→ **Text block**
>>>>>

A model is an object storing hyperparameters associated with some
machine learning algorithm, and that is all. In MLJ, hyperparameters
include configuration parameters, like the number of threads, and
special instructions, such as "compute feature rankings", which may or
may not affect the final learning outcome. However, the logging level
(verbosity
below) is excluded. Learned parameters (such as the
coefficients in a linear model) have no place in the model struct.
The name of the Julia type associated with a model indicates the
associated algorithm (e.g., DecisionTreeClassifier
). The outcome of
training a learning algorithm is called a fitresult. For
ordinary multivariate regression, for example, this would be the
coefficients and intercept. For a general supervised model, it is the
(generally minimal) information needed to make new predictions.
The ultimate supertype of all models is MLJModelInterface.Model
, which
has two abstract subtypes:
abstract type Supervised <: Model end
abstract type Unsupervised <: Model end
Supervised
models are further divided according to whether they are
able to furnish probabilistic predictions of the target (which they
will then do by default) or directly predict "point" estimates, for each
new input pattern:
abstract type Probabilistic <: Supervised end
abstract type Deterministic <: Supervised end
Further division of model types is realized through Trait declarations.

<<<<<

→ **Actions to take**
**1)** According to the MLJ model text, what is the outcome of training a learning algorithm called?
**2)** Rewrite the MLJ model text from "The name of" to "make new predictions.", with "fitresult" changed to "training output".
**3)** Carry the MLJ model text on from the point where it stops.
The listing that comes next is not needed for this work.

→ **Material shown**

>>>>>

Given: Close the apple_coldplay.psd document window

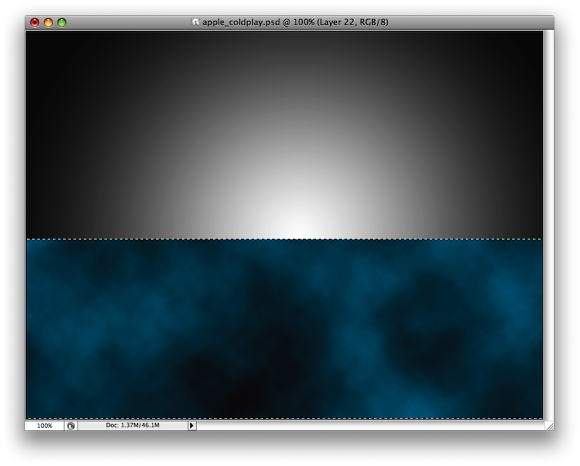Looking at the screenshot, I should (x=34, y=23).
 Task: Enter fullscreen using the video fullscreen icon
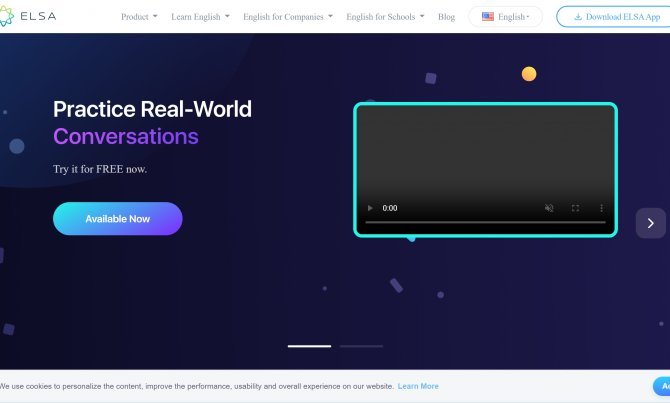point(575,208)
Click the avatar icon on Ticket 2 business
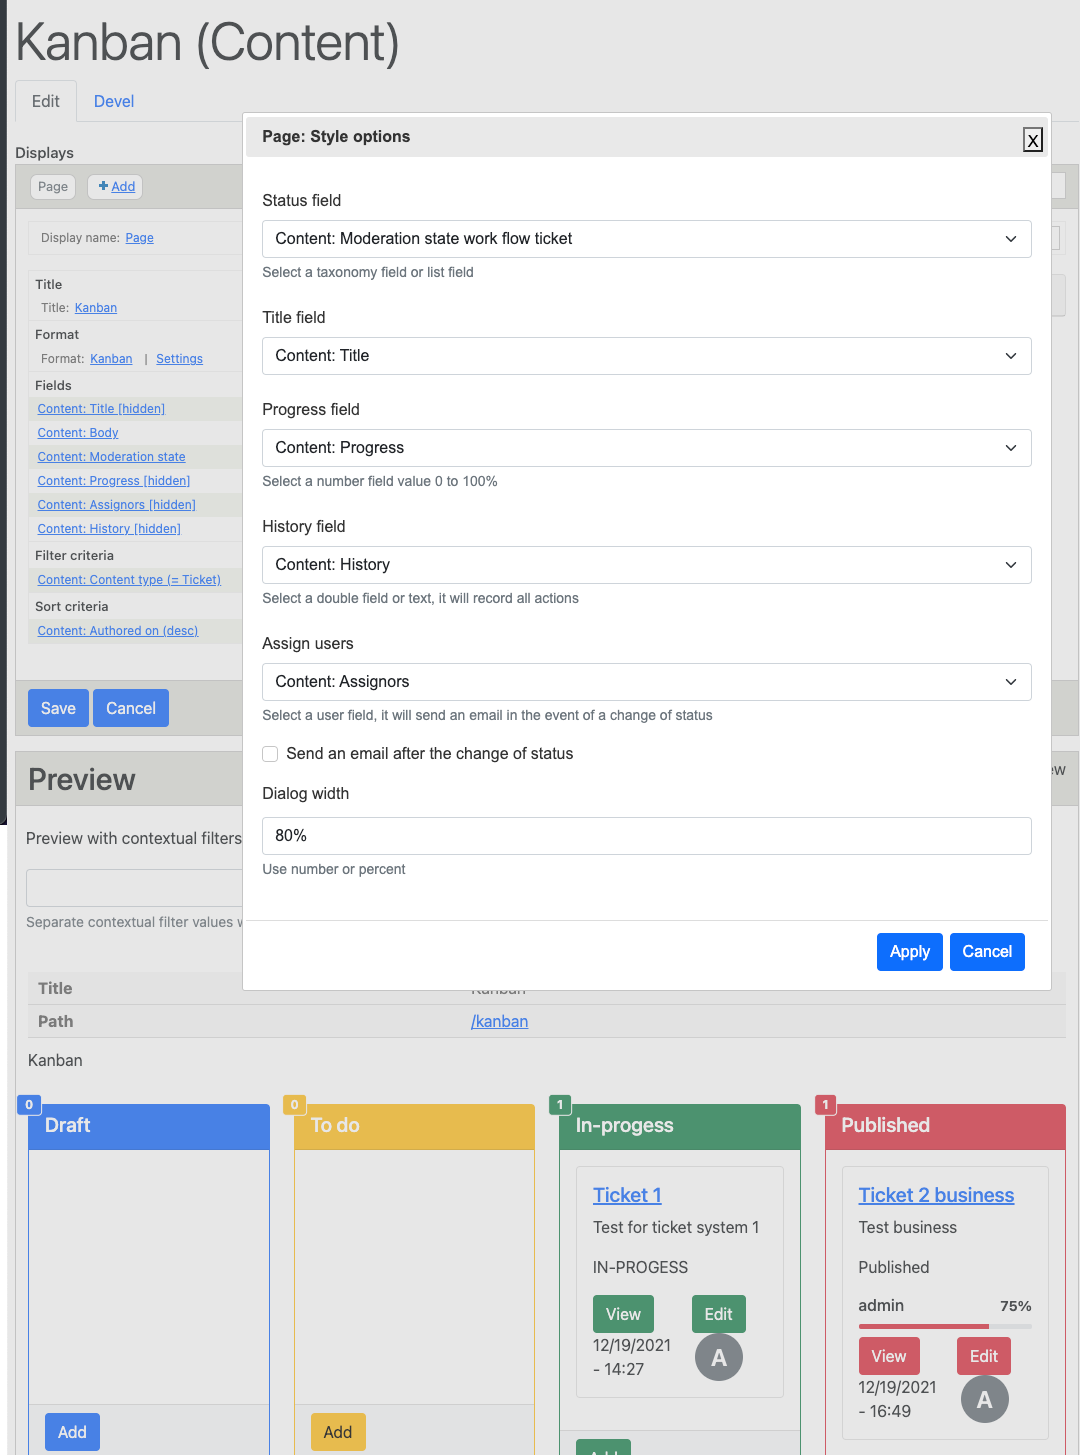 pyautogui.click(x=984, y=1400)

<<<<<

→ **Task answers**
**1)** It is called a fitresult.

**2)**
The name of the Julia type associated with a model indicates the
associated algorithm (e.g., DecisionTreeClassifier
). The outcome of
training a learning algorithm is called a training output. For
ordinary multivariate regression, for example, this would be the
coefficients and intercept. For a general supervised model, it is the
(generally minimal) information needed to make new predictions.

**3)**
Associated with every concrete subtype of Model
there must be a
fit
method, which implements the associated algorithm to produce the
fitresult. Additionally, every Supervised
model has a predict
method, while Unsupervised
models must have a transform
method. More generally, methods such as these, that are dispatched on
a model instance and a fitresult (plus other data), are called
operations. Probabilistic
supervised models optionally implement a
predict_mode
operation (in the case of classifiers) or a
predict_mean
and/or predict_median
operations (in the case of
regressors) although MLJModelInterface also provides fallbacks that will suffice
in most cases. Unsupervised
models may implement an
inverse_transform
operation.